If you’re paying attention to the news lately, the end of the fossil fuel economy seems nearer than ever. In the past few weeks, major shareholder initiatives, legal challenges lost, and changing consumer trends have shaken up boards, business models and executive pay schemes at Exxon Mobil Corp., Chevron Corp., and Royal Dutch Shell. Everyone, it seems, is demanding that these massive oil interests move away from business models reliant on fossil fuel extraction, clean up their carbon footprint, and own up to their outsized role in climate change. Meanwhile, the headlines are full of new Green Hydrogen plants being planned and built that rely on solar and wind resources to generate hydrogen from water.
In case your head has been spinning, and you feel like you need some background on what the future of energy might look like without the dominance of Big Oil, especially how this might actually lead to more employment, more national security, and more sustainable systems, we invite you to read this chapter from 2007’s Freedom from Middle East Oil. It’s a wonderful primer on the coming Hydrogen Revolution, though it was about a decade ahead of its time!
Chapter 12: Hydrogen Revolution: Growth, Jobs, Security & Sustainability
“The worldwide hydrogen energy web will be the next great technological, commercial, and social revolution in history.”
— Jeremy Rifkin, The Hydrogen Economy, 2003
Will the hydrogen fuel cell replace the internal combustion engine, and is it useful beyond transportation? Yes.

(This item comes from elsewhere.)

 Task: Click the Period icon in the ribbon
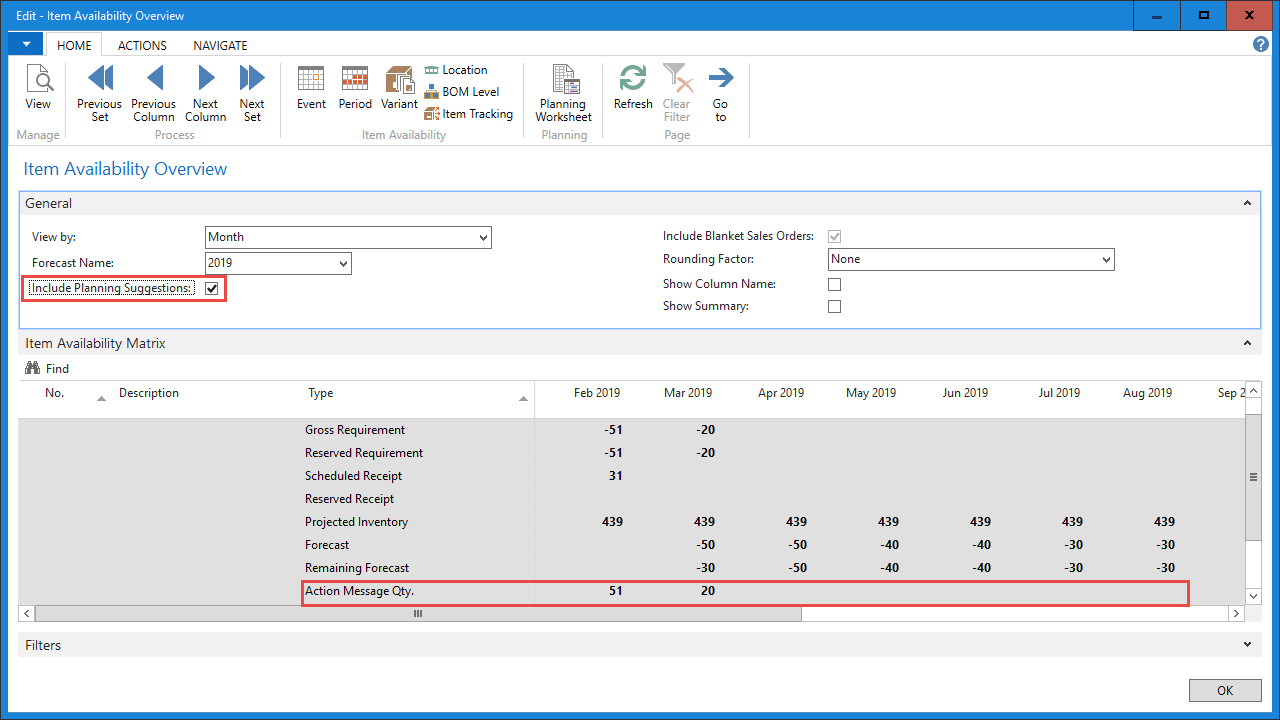[355, 90]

- The replacement could start to happen within 10 years, if we begin the transition to the new energy economy
- All major car manufacturers already have advanced hydrogen fuel cell programs
- The hydrogen fuel cell cleanly converts H2 + O2 into electricity + H2O, for vehicles, businesses, and homes.
- Critics view the challenges as hydrogen fuel cell cost, and hydrogen production, distribution, safety, and
The Hydrogen Racer
You may think that hydrogen power is some futuristic fantasy, fit only for science fiction writers like Jules Verne in his novel Mysterious Island. Or, at best you might consider it a viable technology that won’t be ready for prime time for another 40 to 50 years. if so, think again. in a special edition on “Best inventions 2006,” Time magazine praises the decision by shanghai-based Horizon Fuel Cell Technologies “to design and market the H-racer, a 6-inch-long toy car that does what Detroit still can’t. it runs on hydrogen extracted from plain tap water, using the solar-power hydrogen station.”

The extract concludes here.